## PROBLEM
Leaving all pictures aside, write out the records below precisely as given.

## DATA EXTRACTS
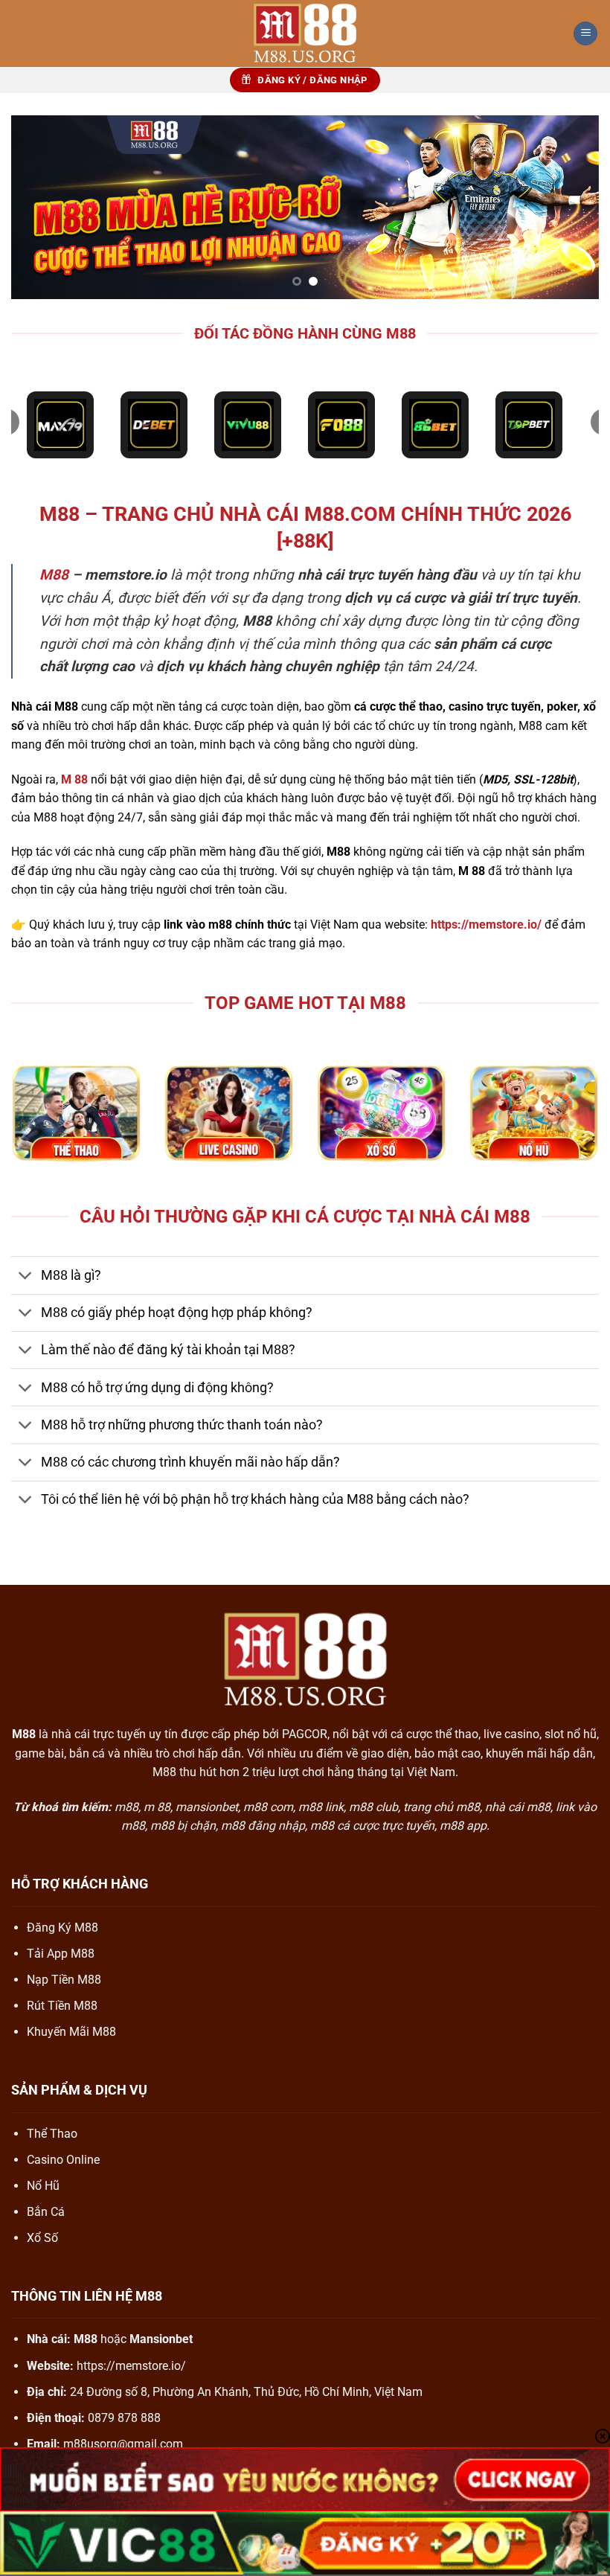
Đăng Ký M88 (62, 1927)
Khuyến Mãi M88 (71, 2032)
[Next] (568, 207)
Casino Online (63, 2160)
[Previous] (41, 207)
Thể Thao (52, 2134)
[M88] (305, 33)
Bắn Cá (46, 2212)
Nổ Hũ (43, 2186)
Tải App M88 (60, 1954)
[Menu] (585, 34)
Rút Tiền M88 (62, 2006)
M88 (53, 574)
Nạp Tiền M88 (64, 1980)
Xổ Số (42, 2238)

## OUTPUT FOR THIS TASK
Đăng Ký M88 (62, 1927)
Khuyến Mãi M88 (71, 2032)
[Next] (568, 207)
Casino Online (63, 2160)
[Previous] (41, 207)
Thể Thao (52, 2134)
[M88] (305, 33)
Bắn Cá (46, 2212)
Nổ Hũ (43, 2186)
Tải App M88 (60, 1954)
[Menu] (585, 34)
Rút Tiền M88 (62, 2006)
M88 (53, 574)
Nạp Tiền M88 (64, 1980)
Xổ Số (42, 2238)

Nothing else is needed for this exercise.